Collected data
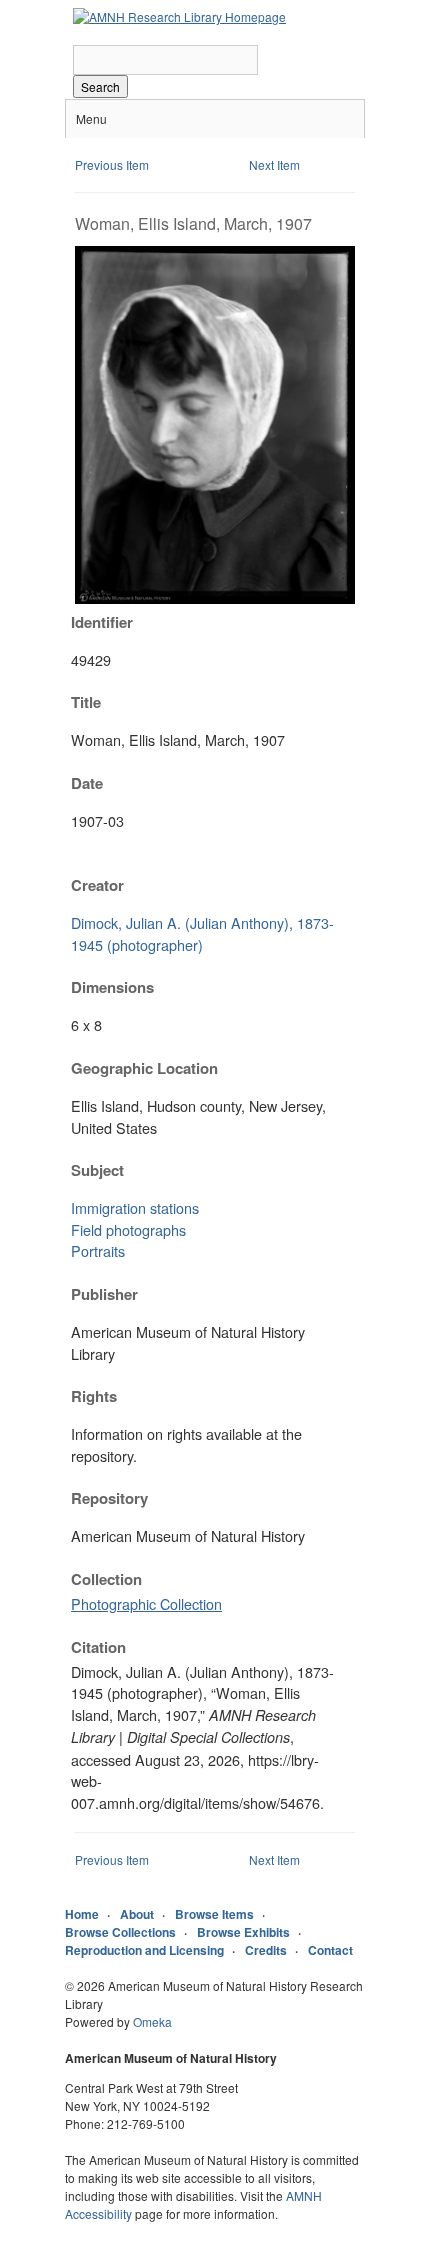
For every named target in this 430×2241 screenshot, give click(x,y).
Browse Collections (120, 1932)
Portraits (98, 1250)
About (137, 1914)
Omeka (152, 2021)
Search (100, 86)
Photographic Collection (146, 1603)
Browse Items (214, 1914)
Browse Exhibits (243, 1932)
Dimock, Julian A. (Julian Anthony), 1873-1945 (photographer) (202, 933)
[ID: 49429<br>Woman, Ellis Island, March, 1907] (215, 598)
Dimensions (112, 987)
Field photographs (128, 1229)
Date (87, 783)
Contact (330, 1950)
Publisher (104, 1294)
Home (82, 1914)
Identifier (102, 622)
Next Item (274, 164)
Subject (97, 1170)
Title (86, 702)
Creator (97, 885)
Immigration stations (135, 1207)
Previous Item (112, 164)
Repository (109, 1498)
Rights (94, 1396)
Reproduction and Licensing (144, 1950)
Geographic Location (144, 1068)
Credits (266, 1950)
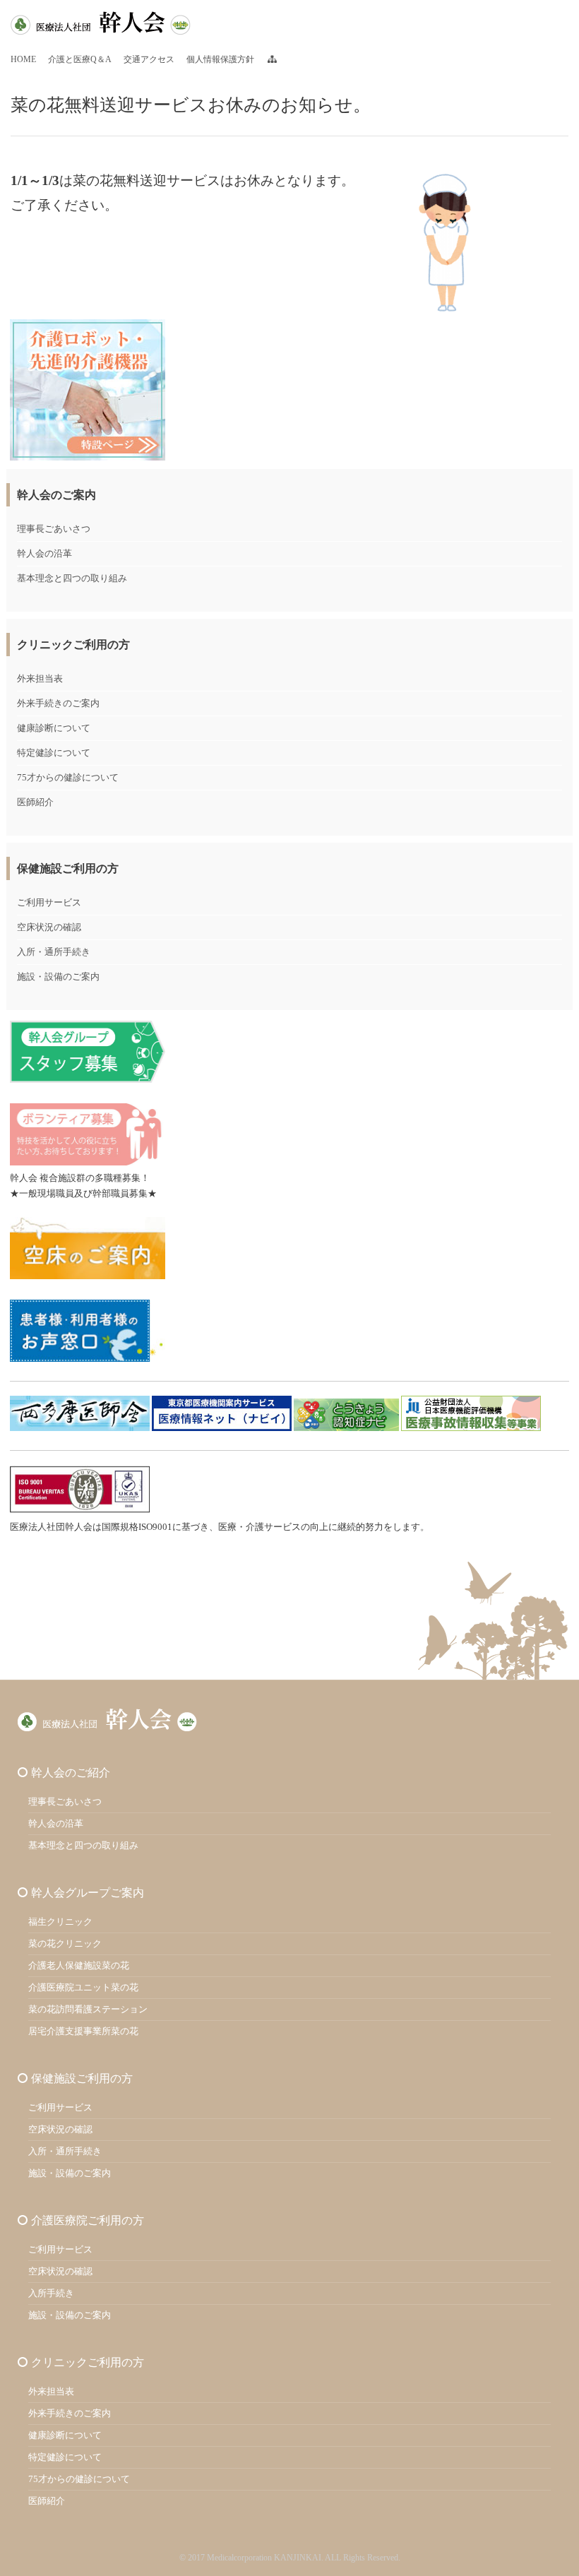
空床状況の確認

» Aim of the task
For this exercise, write out exactly the lines from the one with "Field photographs (128, 1229)" through the last line of the records, inclusive, and leave each picture out.

» Completed task
Field photographs (128, 1229)
Date (87, 783)
Contact (330, 1950)
Publisher (104, 1294)
Home (82, 1914)
Identifier (102, 622)
Next Item (274, 164)
Subject (97, 1170)
Title (86, 702)
Creator (97, 885)
Immigration stations (135, 1207)
Previous Item (112, 164)
Repository (109, 1498)
Rights (94, 1396)
Reproduction and Licensing (144, 1950)
Geographic Location (144, 1068)
Credits (266, 1950)
空床状況の確認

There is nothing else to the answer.